Task brief:
Collect all lines containing the word "button" from the data.

Records for this exercise:
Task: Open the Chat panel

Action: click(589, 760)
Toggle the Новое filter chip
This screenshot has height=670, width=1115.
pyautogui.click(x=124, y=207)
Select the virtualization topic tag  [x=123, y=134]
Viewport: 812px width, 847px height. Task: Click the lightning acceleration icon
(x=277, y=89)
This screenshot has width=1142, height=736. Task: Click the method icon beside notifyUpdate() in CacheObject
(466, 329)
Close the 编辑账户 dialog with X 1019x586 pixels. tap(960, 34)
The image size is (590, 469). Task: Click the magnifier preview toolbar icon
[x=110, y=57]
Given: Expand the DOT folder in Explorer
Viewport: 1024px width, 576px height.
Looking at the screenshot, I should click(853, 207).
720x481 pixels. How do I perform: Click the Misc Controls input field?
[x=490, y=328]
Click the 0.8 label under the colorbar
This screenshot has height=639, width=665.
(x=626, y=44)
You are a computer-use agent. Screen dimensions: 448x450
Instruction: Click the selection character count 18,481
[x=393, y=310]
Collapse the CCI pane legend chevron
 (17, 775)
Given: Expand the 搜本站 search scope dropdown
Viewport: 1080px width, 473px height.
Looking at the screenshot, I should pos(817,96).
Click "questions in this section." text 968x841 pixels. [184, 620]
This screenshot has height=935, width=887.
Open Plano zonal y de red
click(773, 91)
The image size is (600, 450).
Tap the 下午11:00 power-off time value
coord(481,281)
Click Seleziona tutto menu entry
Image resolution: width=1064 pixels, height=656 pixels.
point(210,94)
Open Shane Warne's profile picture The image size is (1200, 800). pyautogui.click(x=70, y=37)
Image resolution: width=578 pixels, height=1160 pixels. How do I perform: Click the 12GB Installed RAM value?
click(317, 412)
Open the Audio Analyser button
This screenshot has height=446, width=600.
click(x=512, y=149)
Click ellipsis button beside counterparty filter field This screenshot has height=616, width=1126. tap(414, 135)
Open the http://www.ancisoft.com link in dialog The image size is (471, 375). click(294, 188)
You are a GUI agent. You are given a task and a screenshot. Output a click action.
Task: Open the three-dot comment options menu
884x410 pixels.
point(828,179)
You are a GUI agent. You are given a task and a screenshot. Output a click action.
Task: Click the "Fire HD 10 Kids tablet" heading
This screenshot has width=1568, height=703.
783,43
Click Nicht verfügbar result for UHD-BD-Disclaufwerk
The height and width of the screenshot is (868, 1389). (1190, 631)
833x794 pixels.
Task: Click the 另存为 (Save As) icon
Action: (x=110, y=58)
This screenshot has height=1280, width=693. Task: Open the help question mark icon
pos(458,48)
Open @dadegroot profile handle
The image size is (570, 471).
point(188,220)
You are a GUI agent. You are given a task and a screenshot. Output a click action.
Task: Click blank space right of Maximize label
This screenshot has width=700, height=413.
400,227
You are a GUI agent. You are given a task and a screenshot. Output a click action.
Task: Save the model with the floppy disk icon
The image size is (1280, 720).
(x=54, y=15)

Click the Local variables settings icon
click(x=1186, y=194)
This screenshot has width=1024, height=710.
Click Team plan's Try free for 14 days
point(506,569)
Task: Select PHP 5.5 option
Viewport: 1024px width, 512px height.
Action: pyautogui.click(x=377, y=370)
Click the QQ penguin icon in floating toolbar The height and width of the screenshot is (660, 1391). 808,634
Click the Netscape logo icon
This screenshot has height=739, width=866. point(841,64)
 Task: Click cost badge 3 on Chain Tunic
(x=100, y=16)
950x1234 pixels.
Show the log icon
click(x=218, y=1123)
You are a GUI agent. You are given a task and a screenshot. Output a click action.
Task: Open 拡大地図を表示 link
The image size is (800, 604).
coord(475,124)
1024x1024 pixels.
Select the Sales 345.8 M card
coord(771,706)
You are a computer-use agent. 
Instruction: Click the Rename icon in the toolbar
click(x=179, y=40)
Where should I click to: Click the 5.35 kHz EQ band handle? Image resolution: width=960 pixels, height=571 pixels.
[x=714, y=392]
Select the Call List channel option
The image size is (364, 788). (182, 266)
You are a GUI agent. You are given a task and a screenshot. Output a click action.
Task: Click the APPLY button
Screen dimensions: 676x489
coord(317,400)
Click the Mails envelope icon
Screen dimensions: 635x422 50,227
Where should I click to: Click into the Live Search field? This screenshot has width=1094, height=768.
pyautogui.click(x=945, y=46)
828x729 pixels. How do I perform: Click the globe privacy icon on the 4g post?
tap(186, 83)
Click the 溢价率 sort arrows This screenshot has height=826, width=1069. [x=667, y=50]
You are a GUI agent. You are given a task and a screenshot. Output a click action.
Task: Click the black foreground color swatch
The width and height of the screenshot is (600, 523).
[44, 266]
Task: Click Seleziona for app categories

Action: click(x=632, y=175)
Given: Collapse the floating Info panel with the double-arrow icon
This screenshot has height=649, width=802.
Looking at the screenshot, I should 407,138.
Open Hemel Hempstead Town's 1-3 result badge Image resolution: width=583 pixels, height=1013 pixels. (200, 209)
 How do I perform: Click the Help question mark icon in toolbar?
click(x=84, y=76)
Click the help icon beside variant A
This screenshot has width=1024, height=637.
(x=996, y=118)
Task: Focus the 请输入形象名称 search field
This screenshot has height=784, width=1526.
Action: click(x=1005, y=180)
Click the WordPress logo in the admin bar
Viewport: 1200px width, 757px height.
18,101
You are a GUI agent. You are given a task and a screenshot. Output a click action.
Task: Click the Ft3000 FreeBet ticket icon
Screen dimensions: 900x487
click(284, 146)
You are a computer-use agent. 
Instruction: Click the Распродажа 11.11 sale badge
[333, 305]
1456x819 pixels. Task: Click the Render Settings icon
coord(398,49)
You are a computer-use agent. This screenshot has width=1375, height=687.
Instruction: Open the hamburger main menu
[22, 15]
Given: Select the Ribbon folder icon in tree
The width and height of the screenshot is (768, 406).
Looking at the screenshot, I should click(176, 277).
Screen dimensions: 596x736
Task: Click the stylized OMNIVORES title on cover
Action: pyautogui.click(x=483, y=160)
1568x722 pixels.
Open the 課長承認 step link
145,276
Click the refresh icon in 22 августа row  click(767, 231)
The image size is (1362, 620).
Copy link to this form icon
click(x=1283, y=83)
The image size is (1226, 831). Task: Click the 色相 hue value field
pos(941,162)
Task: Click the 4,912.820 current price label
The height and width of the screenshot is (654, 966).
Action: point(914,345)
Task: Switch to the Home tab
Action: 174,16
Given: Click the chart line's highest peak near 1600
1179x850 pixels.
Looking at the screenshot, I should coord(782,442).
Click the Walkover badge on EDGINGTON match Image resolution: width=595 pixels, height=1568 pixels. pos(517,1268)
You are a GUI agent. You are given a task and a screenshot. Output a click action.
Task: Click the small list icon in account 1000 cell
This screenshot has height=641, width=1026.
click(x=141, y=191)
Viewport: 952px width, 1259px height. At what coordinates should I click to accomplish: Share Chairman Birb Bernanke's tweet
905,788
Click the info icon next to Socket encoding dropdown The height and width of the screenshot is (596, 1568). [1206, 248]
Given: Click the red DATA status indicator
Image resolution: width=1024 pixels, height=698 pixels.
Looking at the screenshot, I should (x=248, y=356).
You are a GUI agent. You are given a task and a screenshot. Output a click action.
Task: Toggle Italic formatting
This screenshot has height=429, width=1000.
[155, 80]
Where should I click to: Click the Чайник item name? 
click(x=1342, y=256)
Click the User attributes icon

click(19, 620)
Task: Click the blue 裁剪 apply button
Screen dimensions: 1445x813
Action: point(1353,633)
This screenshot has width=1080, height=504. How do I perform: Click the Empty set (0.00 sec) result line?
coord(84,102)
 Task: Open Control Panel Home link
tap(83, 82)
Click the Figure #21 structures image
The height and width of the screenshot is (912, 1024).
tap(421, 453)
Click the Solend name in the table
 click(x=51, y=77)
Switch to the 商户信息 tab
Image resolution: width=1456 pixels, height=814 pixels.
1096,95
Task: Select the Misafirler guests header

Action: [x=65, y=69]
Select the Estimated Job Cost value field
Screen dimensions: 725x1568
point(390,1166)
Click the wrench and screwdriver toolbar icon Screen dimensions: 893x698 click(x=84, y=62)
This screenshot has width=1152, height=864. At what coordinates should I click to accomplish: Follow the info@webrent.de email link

Solution to this problem:
Open the Audio Analyser button
Click ellipsis button beside counterparty filter field This screenshot has height=616, width=1126. tap(414, 135)
Task: Click the APPLY button
Task: Click the blue 裁剪 apply button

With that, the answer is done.